The one industry that is steadily becoming more under pressure is photography. Olympus has a huge legal issue happening at the moment in Japan over financial irregularities. Kodak has sold their online photography service unit to Shutterfly in an attempt to find funding to ease their credit problems while going into bankruptcy protection.

Add to the mix the higher specification cameras seen in cellphones, such as the iPhone and other smartphones. Then you begin to see that the good old point and shoot digital camera is under threat of becoming a museum piece. For the record this is not a post on the death of digital cameras as high end SLR cameras will almost always be relevant. I cannot picture a professional photographer using a cellphone to take high resolution images for clients. The point I am trying to make is that photography and camera manufacturers are increasingly facing uncertainty over their long term future.

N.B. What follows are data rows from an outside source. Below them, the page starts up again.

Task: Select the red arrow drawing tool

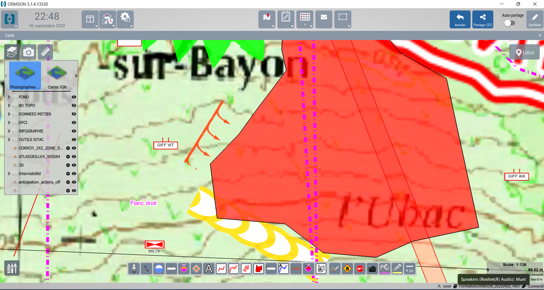Action: click(x=246, y=269)
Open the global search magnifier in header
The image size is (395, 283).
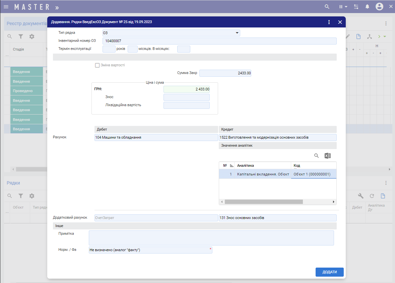coord(327,7)
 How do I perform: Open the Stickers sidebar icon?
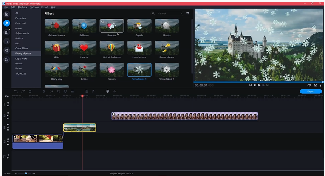[6, 51]
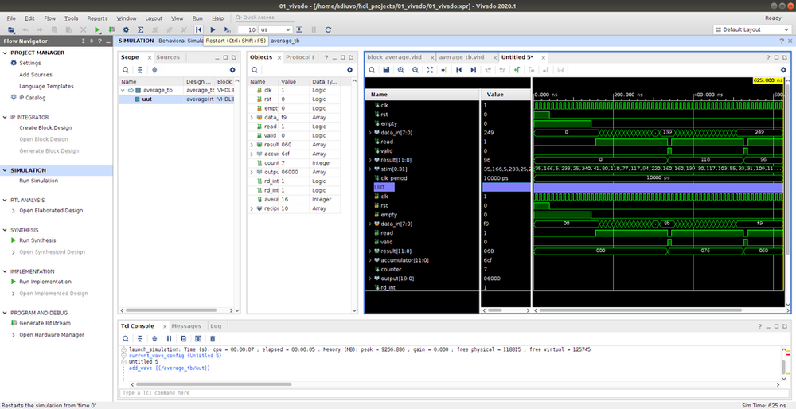Switch to the Messages tab
This screenshot has height=409, width=796.
[x=186, y=325]

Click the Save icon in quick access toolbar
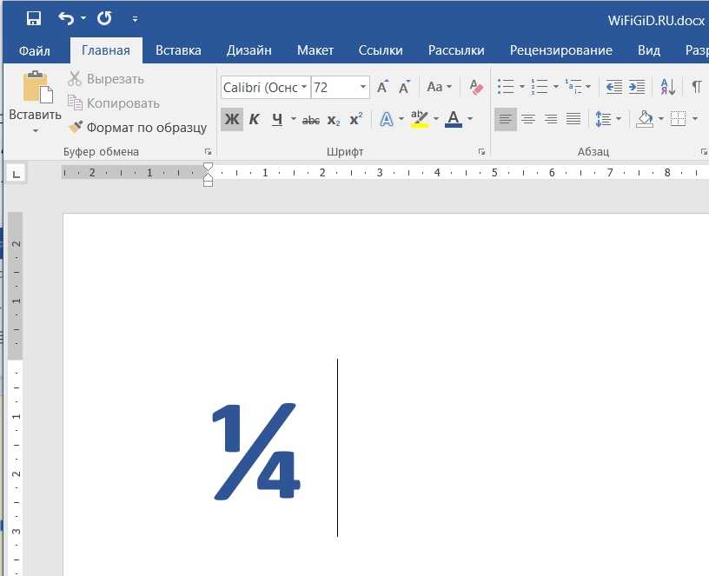34,17
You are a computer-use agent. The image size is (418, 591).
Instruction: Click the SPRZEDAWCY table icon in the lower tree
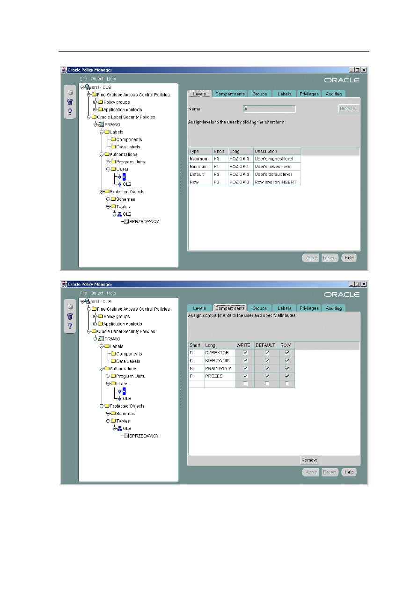click(125, 436)
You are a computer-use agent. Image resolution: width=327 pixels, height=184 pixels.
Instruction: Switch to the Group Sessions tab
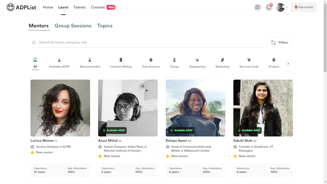73,26
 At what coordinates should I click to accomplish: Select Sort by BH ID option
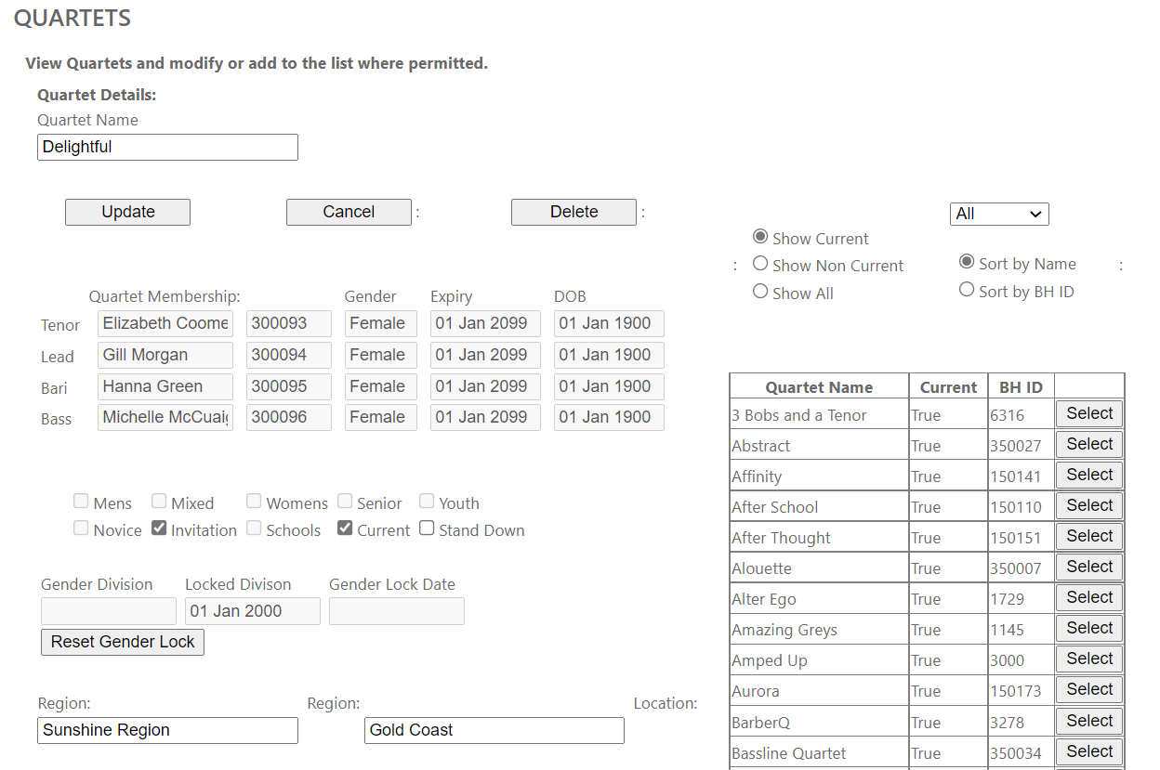[x=967, y=291]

With all the doom and gloom out of the way, I think Nikon has the right idea; to launch feature rich products that users would want to buy.

The Nikon COOLPIX S9300 is a great example of how Nikon is trying to differentiate them from other camera manufacturers. It features a built in GPS function to make geolocation occur while a photograph is taken and not to be added afterwards.

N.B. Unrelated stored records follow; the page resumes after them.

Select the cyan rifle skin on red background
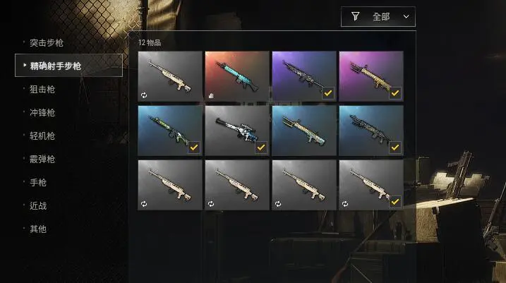Viewport: 506px width, 283px height. click(237, 76)
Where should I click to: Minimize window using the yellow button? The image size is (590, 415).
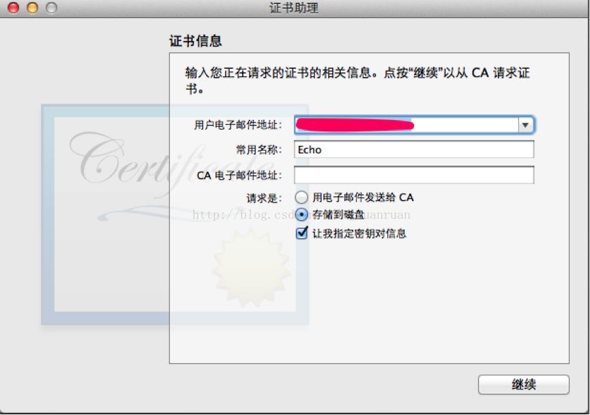point(32,7)
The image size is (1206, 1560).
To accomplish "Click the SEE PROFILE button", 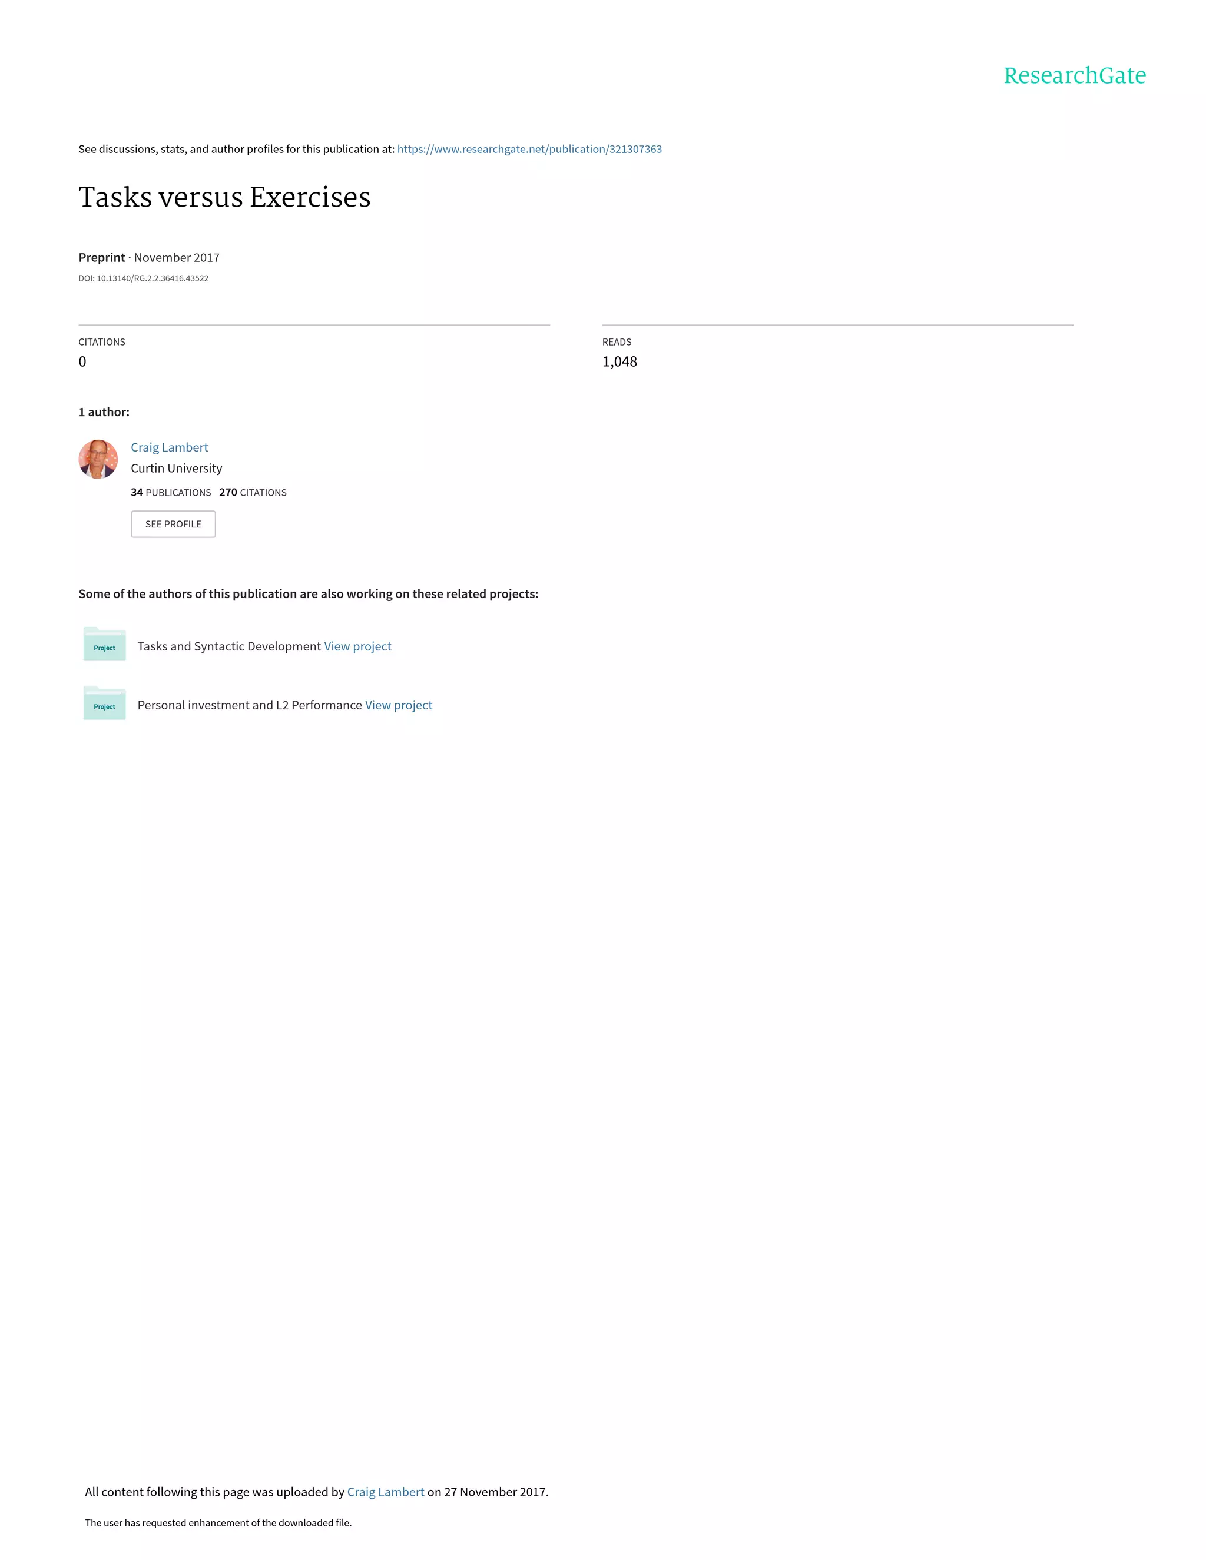I will (x=174, y=524).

The S9300 also offers a log function that tracks and records movement with acquisition of position information even while the camera is off, and point-of-interest (POI) data (approx. 1,700,000 locations) that can be used to record and display place names. These features offer active users who are often outdoors or travel frequently new forms of enjoyment after shooting as they allow the user to track their route while on vacation, for example, and save that information as a file.

The Nikon COOLPIX S9300 is part of a group of high-powered zoom models equipped with 18x optical zoom NIKKOR lenses. It utilizes thin optics and offers improvements to specifications available in the popular COOLPIX S9100 which was released in 2011.

The Nikon COOLPIX S9300 also joins the ever growing list of cameras that can record video in full HD. A movie function seen in the COOLPIX S9300 is used for recording full-HD movies with stereo sound and superior picture quality, and a new movie function that saves multiple scenes as a single file.

I hope that the Nikon COOLPIX S9300 is a great success as I don’t want the “point and shoot” category to become a relic…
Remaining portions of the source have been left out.